The woman and the child regarded the figure of the lady,
the crude roundness, the grace, the coloring like shadow.
They were not sure where she came from,
except the child's fetching and the woman's hands
and the lead-blue clay of the creek
where the deer sometimes showed themselves at sundown.

Robert Hass

I love this poem on several levels and, for me, see three different messages.

We see "the world" as being "out there" and "us" and our thoughts as being "in here," and take it for granted that that's the way it is. Few people question that even though a great many teachers over the centuries have told us that this just isn't true. We see ourselves as isolated individuals, separate from, and unconnected with, everything and everyone else "out there."

In this poem, the woman and child (mother and daughter?) question the origin of one of the figurines, but they simply take for granted the existence of the mountains, the stream, and the deer. They don't stop to also wonder about the origin of the world that surrounds them. Could the origin of the figurine and the origin of the world as we experience it be related?

Just like the creation of the small, graceful clay lady, everything we do or say originates in a thought; one single thought. Everything that happens originates from a thought. Everything that has ever been done, built, performed, painted, written, etc. originated from a single thought. Did you ever stop and wonder why that particular thought occurred at that particular point in time to that particular person? Where did that thought come from? Are they nothing more than chemical reactions in the brain or is there more to it than that.
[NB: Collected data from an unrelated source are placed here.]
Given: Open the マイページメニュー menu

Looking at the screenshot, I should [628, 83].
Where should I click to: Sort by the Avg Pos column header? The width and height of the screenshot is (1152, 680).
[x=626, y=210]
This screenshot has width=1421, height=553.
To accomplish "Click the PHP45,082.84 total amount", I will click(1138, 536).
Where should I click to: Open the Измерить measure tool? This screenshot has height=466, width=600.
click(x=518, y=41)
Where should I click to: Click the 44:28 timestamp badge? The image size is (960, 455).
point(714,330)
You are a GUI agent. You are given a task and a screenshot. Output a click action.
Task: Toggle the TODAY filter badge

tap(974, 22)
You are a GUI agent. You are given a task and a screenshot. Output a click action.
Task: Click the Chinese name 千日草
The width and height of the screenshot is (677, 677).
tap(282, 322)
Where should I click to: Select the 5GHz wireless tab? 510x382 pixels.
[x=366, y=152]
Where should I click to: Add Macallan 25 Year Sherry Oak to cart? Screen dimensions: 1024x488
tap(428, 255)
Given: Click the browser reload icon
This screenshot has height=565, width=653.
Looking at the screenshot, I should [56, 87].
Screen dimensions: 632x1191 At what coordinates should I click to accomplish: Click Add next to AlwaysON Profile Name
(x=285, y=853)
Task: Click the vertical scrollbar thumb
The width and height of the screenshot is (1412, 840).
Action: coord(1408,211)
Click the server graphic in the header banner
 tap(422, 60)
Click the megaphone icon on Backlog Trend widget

It's pretty obvious that what we choose to focus our thoughts on determines the life we lead, the experiences we have. It's pretty obvious we can control the over all tenor of our thoughts, but where do each of the individual thoughts come from? We can choose what genre of thoughts we want to focus on, the overall picture, but how is each pixel, each thought, in that picture chosen?

Taken to the next level, if we admit we don't know where our thoughts come from, that leads to the question: is there really such a thing as free will? Do we really chose what thoughts to have throughout the day and what we think about? Anyone who has ever meditated, or just sat quietly for any amount of time, knows that thoughts, on any and all subjects, come and go at times of their own choosing, whenever they want, whether summoned or not, whether wanted or not. Do we really have a choice in what we think about; in what thoughts come up when we think about a subject?

Maybe this is too much of a burden for one little poem, but that's what came up and i got home from my ride before i found all the answers. :-)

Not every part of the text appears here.